Я ничего не сказал ей о своей догадке, у меня были заботы поважнее. Как я понял, проблемы, возникшие у режиссера, объяснялись тем, что он никак не мог выйти из запоя, начавшегося еще во время павильонных съемок. Мне предстоял тяжелый разговор, а Марина путалась под ногами. И тут она сама сказала, что ей надо вернуться в Москву. Я попросил Мишу отвезти ее на станцию. Туда было километров пятьдесят, а Миша настолько проспиртовался, что потел водкой. Ехать ему, естественно, не хотелось. Пришлось пообещать «Мукузани» — под завязку.
— А где ты его возьмешь? — спросил он хмуро, но с ноткой пробуждающегося интереса.
— Мое дело. — Я заметил бутылки «Мукузани» в витрине винной лавочки, когда мы ехали сюда, слабое винцо, видать, не пользовалось успехом в этом поэтичном городке. Уточнять адреса я не стал, опасаясь, что у Миши может оказаться завалящая бумажка в загашнике.
Марина сердечно попрощалась с теми, кто был под рукой, поблагодарила меня, приняла деньги на поездной билет с усмешкой светской дамы, забывшей дома мелочь, и отбыла.
Жизнь продолжалась, и я не вспоминал о существовании Марины вплоть до рокового вечера в ЦДЛ, где я играл на бильярде, а моя жена Гелла вздумала пригласить на ужин кучу милых, но каких-то неожиданных в таком сборе людей: здесь оказалась Леля с уже взрослым сыном Пашей, сценарист и прозаик Николай Садкович с женой и мой друг по литературе, жизни и охоте, чудесный Георгий Семенов. Была суббота, и ЦДЛ гудел, как в последний день.

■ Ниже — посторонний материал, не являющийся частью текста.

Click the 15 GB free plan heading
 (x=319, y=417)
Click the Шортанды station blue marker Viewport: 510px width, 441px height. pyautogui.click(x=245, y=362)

Я пришел к столу, когда все уже были в сборе, успели сделать заказ и выпить по рюмке-другой. Я поспешил их нагнать, заказал бифштекс по-гамбургски и пришел в то отменное настроение, каким меня награждает согласие между действующей женой и хотя бы одной из предшественниц. Я долгое время мечтал справить золотую свадьбу по совокупности своих браков, но преждевременная смерть Лели все разрушила. Я чувствую, что многовато жен для небольшой повести, и сократил бы их число, если б писал другую книгу.
Я не успел включиться в ритм застолья, когда ко мне подошли два высоких, приятных молодых человека и, вежливо извинившись, попросили на «пару слов». Я поднялся и вышел в проход между столиками.
— Петр Маркович, — сказал один из них, сероглазый блондин, широкогрудый и плечистый, самый любимый мною мужской тип. — Вы знаете Марину Дмитриевну?
— Нет, — ответил я с сожалением, мне хотелось быть полезным этим славным молодым людям.